I understood it all now.

I understood it now because if Joss had told me on Wednesday night, between the second and third floor of the executive elevator, that she wanted something I had no business buying, I’d have written the check before we hit the eighteenth floor. I understood it because the things I’d thought were important last Friday morning at 8:55—the licensing pipeline, the Q3 close, the board’s enthusiasm about a possible acquisition discussion next quarter—had not become less important to me over the past week. They’d just stopped being the thing I was building everything for.

The thing I was building everything for was eleven floors below me.

I’d known it Friday night on the rooftop, when she’d looked up at me with her shoes off and her feet tucked under her and answered my arrival with one of the best sentences I’d heard in years.

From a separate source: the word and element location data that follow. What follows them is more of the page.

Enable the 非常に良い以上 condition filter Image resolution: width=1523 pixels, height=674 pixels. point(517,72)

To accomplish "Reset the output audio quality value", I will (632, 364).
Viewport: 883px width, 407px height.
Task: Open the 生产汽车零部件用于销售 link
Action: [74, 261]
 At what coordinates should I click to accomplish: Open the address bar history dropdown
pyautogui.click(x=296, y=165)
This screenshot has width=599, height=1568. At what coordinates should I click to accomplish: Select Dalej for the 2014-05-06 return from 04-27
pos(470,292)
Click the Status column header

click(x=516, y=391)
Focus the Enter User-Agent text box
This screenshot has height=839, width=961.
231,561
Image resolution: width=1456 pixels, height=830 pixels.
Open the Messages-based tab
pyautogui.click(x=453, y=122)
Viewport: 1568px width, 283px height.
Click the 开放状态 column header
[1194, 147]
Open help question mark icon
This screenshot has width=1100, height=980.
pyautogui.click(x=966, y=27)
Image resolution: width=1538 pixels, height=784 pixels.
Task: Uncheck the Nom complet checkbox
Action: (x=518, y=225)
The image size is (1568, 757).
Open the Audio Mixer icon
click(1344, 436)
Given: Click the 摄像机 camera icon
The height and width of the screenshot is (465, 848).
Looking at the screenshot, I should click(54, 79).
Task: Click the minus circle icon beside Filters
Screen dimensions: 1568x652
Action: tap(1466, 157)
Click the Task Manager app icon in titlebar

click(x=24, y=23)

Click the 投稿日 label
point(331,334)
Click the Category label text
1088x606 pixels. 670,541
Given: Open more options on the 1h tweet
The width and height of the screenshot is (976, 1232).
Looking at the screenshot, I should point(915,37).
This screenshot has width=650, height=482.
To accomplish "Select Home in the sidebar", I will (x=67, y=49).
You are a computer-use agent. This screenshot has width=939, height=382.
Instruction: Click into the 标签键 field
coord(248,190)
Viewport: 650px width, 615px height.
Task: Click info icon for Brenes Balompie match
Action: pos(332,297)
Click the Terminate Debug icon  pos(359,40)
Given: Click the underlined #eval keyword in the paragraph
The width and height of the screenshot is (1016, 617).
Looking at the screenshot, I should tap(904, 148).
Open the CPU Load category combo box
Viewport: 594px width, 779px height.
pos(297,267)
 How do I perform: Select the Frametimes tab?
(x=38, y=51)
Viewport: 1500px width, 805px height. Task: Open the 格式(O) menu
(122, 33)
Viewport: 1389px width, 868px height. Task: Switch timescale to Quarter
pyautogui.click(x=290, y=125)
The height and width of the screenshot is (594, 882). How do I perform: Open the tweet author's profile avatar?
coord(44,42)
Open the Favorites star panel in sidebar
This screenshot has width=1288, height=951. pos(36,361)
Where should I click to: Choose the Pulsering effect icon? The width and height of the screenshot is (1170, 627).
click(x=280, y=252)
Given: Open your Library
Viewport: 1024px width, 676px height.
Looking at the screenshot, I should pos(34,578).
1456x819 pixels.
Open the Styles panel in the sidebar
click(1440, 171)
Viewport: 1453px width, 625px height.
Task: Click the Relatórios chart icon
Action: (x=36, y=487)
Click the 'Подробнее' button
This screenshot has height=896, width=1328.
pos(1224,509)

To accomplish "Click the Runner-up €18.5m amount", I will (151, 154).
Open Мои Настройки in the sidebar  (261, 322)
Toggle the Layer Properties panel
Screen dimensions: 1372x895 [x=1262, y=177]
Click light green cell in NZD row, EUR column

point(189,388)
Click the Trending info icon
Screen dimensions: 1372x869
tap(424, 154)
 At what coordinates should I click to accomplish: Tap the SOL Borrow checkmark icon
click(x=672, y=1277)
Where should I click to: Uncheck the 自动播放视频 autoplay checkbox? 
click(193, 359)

I’d known it Monday night in her hallway, when I’d had my hand on her jaw and made the only correct decision a man in my position could make, which was not to kiss her. Because if I’d kissed her there I would not have left.

I’d known it Wednesday in the conference room, in a way that had reorganized my understanding of what I was born to do.

And now it was Friday again, and I’d been at my desk since 6:20, and I had no idea where any of this was going next.

My phone lit up on my desk. I didn’t look at it right away. I made myself finish the email I was halfway through pretending to read. Then I picked the phone up.

Can we talk?

Three words. From Joss.

I read them once. I read them again. I put the phone down and looked at it for a beat, and then I picked it back up and typed.